British Jews explain why they turned out to march against Donald Trump

Daniel Sugarman meets Zionists and anti-Zionists who put aside their differences to protest the president


No one, it appears, can bring people together quite like Donald Trump.

On Friday, tens of thousands of people, from all walks of life, demonstrated in central London against Mr Trump’s visit to the UK. And among them, holding banners calling for “Jewish Resistance” and “Jews Against Trump”, were more than 100 members of a Jewish Bloc. 

And as part of the bloc, Zionists and anti-Zionists were marching together, united, for one afternoon, against a man seen as a greater evil. 

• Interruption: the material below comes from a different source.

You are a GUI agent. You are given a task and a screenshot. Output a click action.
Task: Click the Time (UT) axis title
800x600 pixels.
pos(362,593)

Why? Well, one reason in particular springs to mind. Last August, hundreds of far right activists gathered in Charlottesville, Virginia, for a rally. 

Carrying swastika banners and other neo-Nazi symbols, marchers shouted slogans such as ‘blood and soil’(the English equivalent of the Nazi phrase Blut und Boden) and “Jews will not replace us”.

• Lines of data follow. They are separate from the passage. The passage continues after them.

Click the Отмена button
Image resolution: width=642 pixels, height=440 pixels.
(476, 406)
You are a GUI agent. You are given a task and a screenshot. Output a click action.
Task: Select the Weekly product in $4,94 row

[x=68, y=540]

Counter protestors also assembled. Dozens were hurt in the subsequent clashes, and one person was killed after a white supremacist deliberately drove a car into a crowd. 

Commenting afterwards, Donald Trump said there were “very fine people, on both sides.”

Amos Schonfield, a member of the Left-wing Zionist Yachad group, was one of the bloc’s organisers at Friday’s protest. 

“We wanted to make sure that we had a voice that was independent and loud,” he said. 

“Five or six of us got together to say we wanted to build it, knowing that there was going to be a bigger variety [of people] than at your average kiddush, because that's what makes a Jewish Bloc a Jewish Bloc.

“We gave no recommendations to people on what they should say. The Jewish voice is a diverse and vibrant and varied one. I want to see people showing their Judaism in however it is that makes them feel Jewish.”

Posters held by Bloc participants included “Resisting Tyrants Since Pharaoh”, “Product of Refugees”, and “Oy Vey, What a Shmuck”. The most controversial was one saying “Jerusalem is not the capital of Israel”, but there were no arguments to be seen between different members of the Bloc. There was an apparent understanding that they were here for something bigger.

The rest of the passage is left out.